How many lines of the records contain the string "screenshot"? Matching is case-sensitive; give only the number.
==== Material supplied
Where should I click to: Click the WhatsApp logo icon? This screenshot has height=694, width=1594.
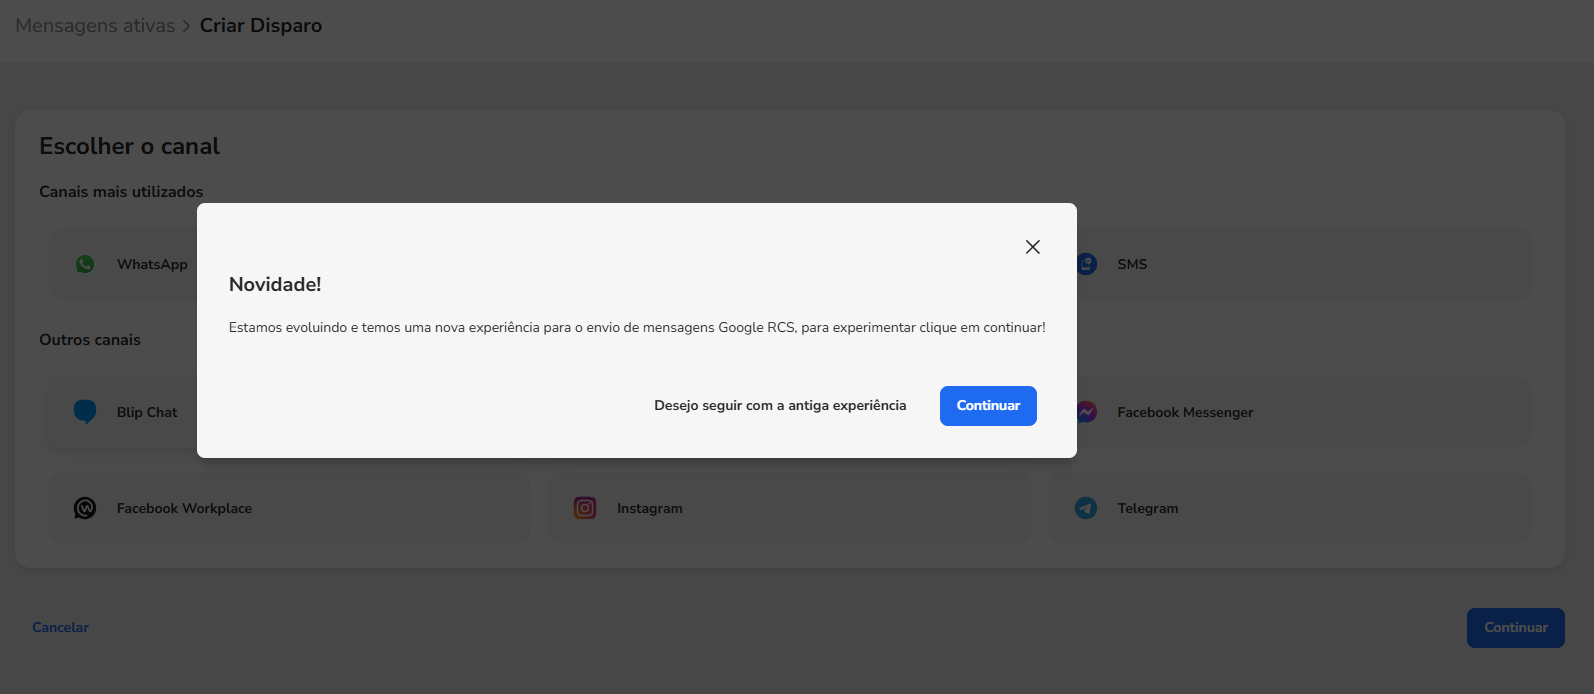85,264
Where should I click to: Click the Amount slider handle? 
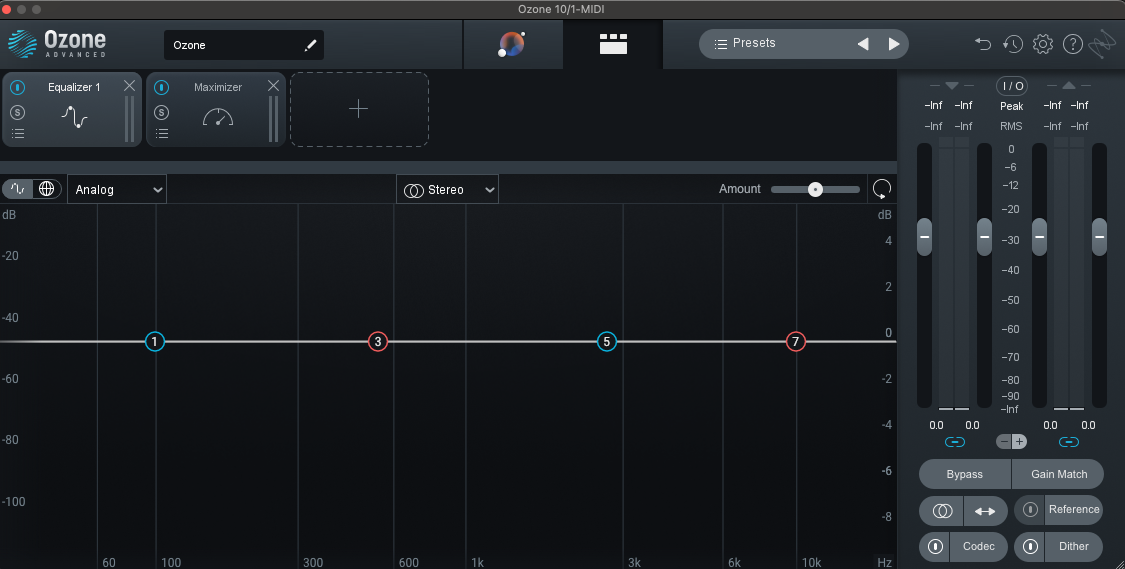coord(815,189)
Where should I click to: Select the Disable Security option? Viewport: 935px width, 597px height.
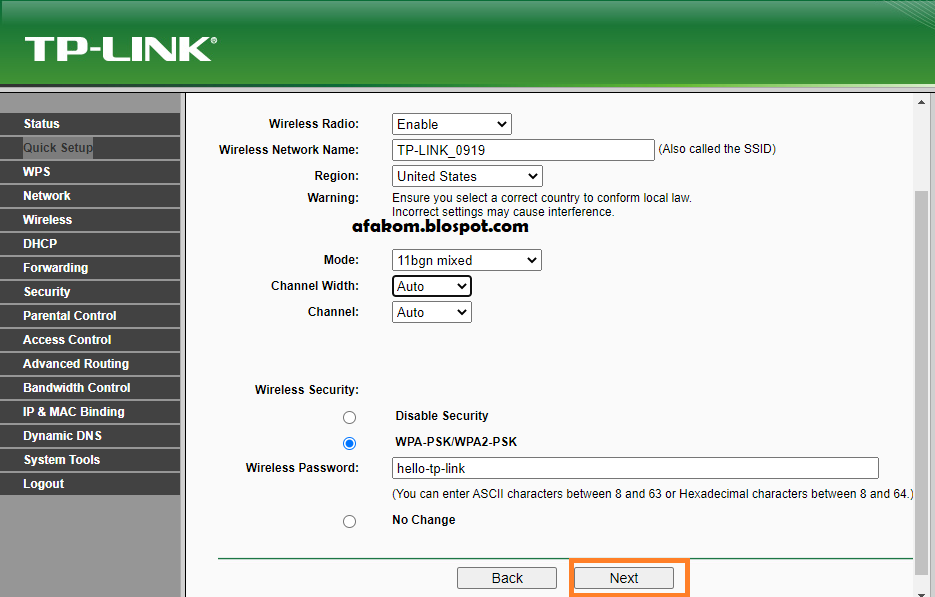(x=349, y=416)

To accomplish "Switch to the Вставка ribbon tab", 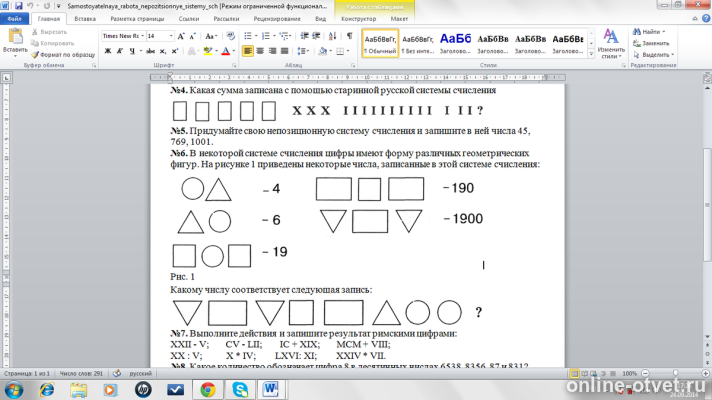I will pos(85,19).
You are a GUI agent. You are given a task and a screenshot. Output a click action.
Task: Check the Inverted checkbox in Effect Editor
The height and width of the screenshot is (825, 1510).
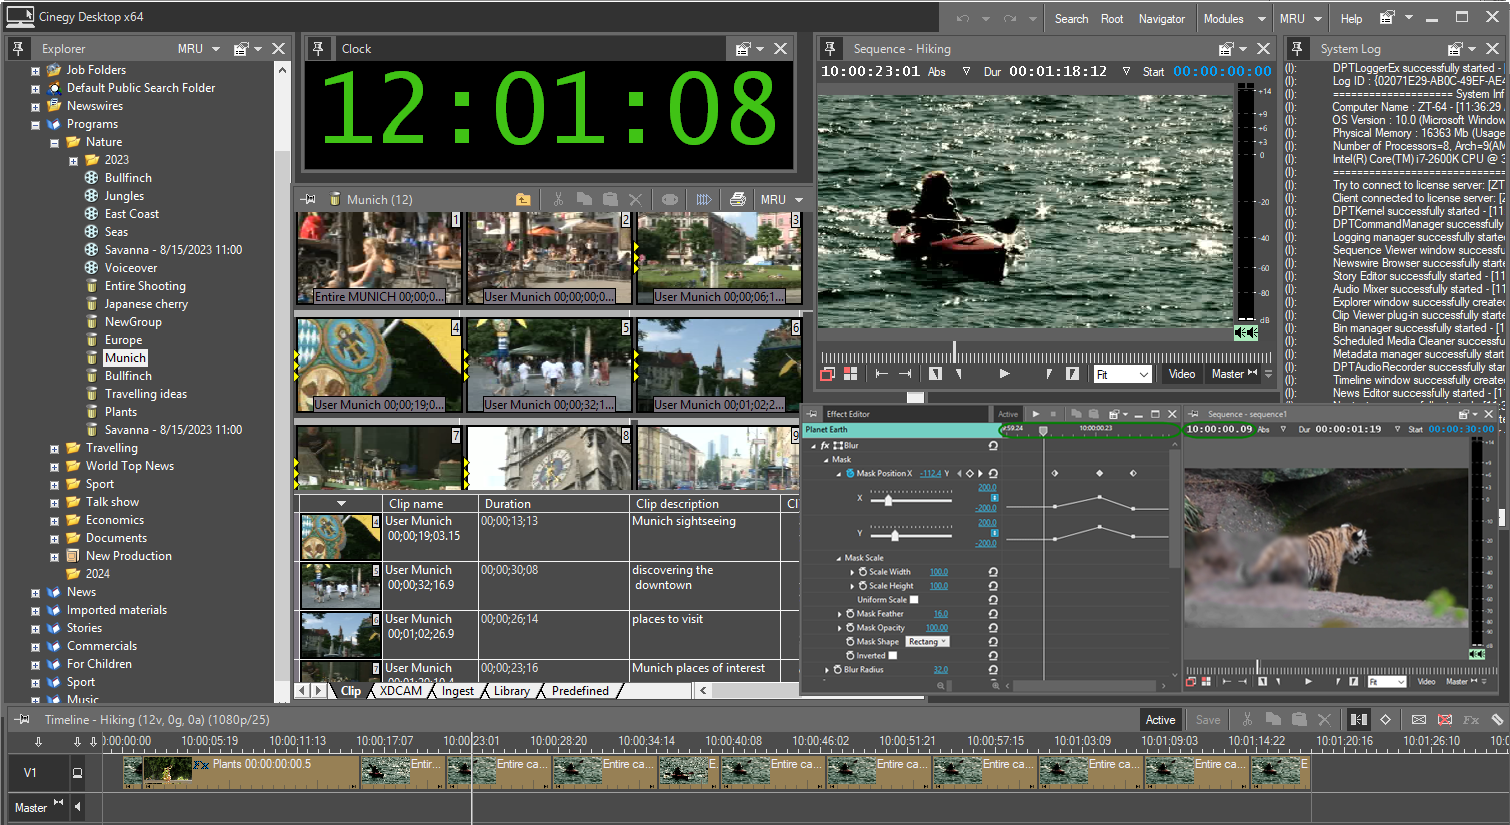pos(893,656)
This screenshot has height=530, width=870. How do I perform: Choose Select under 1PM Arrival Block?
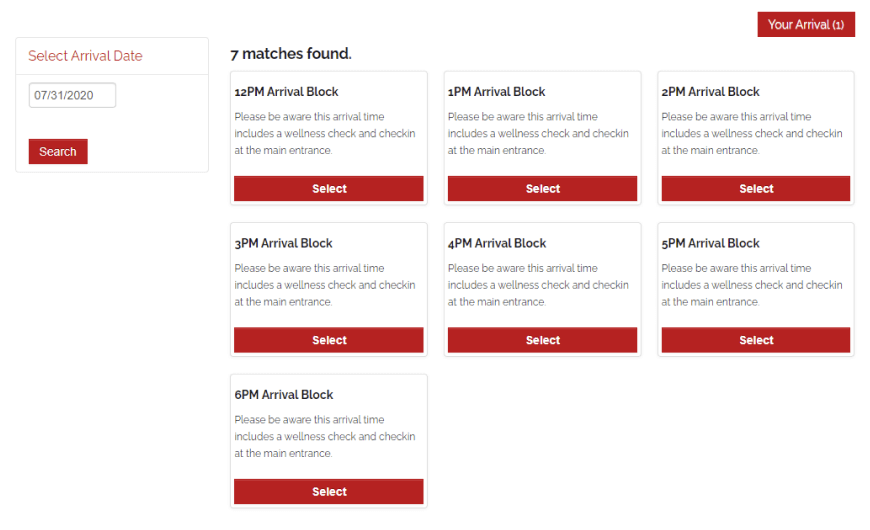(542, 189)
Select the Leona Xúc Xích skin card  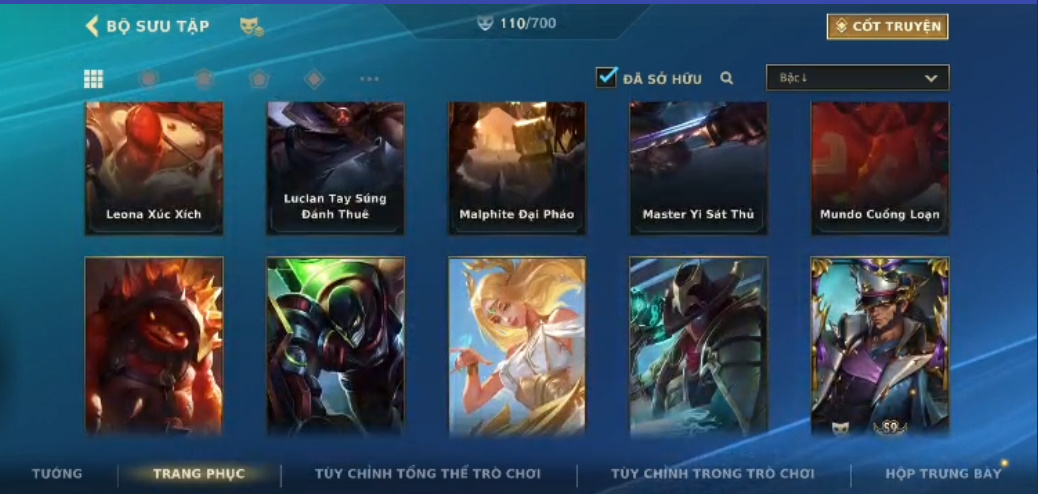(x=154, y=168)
========
Output of the exercise: 4